Several people have also protested against the origin-of-life being lumped in with the development-of-species (or should we say kinds?). You can put it that way if you want, but it seems rather pointless. What’s the good of demonstrating that once Somebody put the molecules in place, and maybe even the first amoeba, everything else happened by itself? You’re still left with an omniscient, omnipotent Power, who could very well be quite angry with your habits of cursing, or stealing, or lying, or committing adultery, or hating others (which Jesus said is as bad as murder). He could quite well be telling the truth when he says that there is only one way to God, and that is through Jesus Christ’s death and resurrection. The whole attraction of evolution is the idea that life (the universe, and everything) came about completely on its own, and there is no supernatural being to whom we owe our existence, and thus our obedience. After all, where did those first molecules and atoms come from? I do question the Big Bang: where did the matter that was involved in the Big Bang come from? It seems to make more sense to believe in the self-sufficient existence of God, who is outside of scientifice categories, than of matter, which all our subsequent experience tells us cannot be created or destroyed.

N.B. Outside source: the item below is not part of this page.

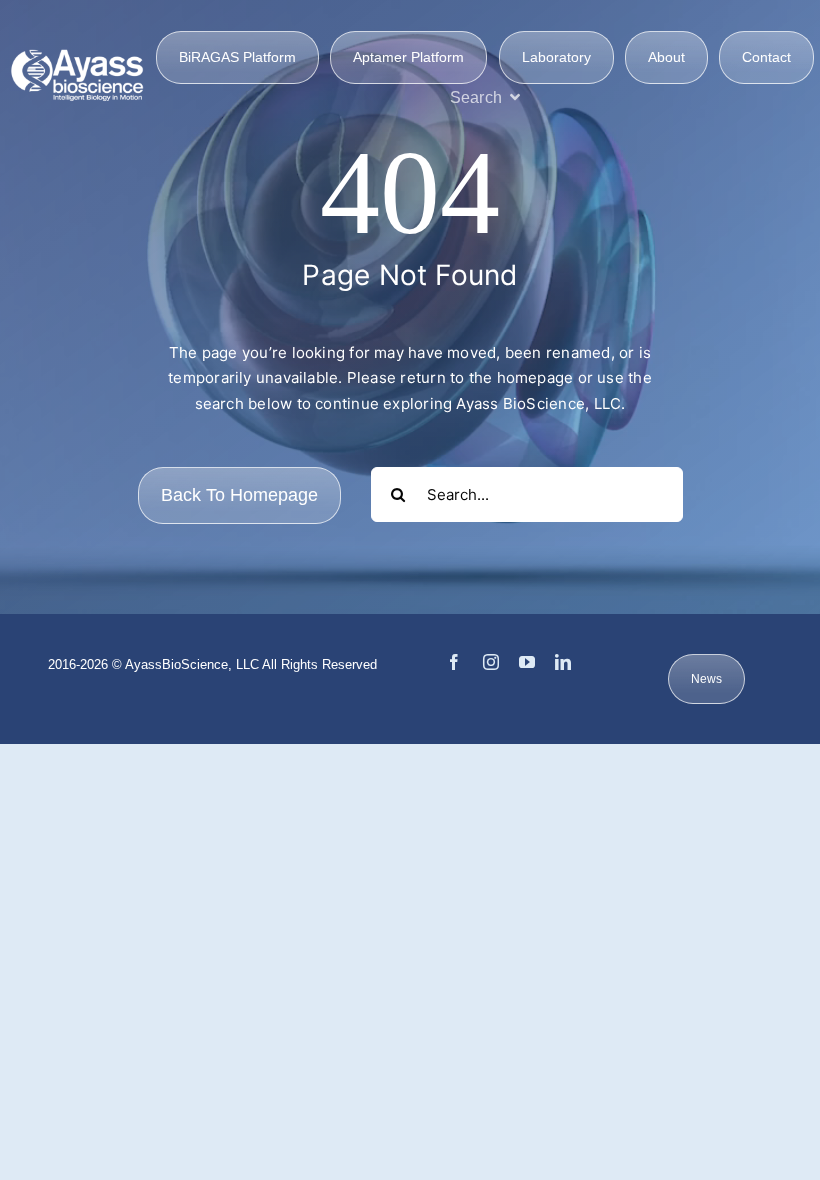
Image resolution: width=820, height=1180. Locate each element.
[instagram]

I am very puzzled by the suggestion that a belief in young-earth creationism (so no, no billions of years for all these accumulated mutations to occur) is inconsistent with reasonable medical practice. A randomised, double-blinded, controlled trial is a very nice piece of testing hypotheses and producing results that later investigators should be able to reproduce. (Wouldn’t y’all approve of some skepticism towards pharmeceutical-run studies, though?) As Chris suggested, when someone can show me a randomised, double-blinded, controlled trial resulting in the evolution of new characteristics through completely chance means, I will be impressed. I think that evolutionists are sadly and seriously mistaken on a number of scientific subjects; but I don’t doubt the discoveries they are making about the structure of genes, or the genetic causes of diseases, or even the possibility of gene-therapy. Let’s give each other a little credit.
An exciting discussion. Semi-courteous arguments are always welcome.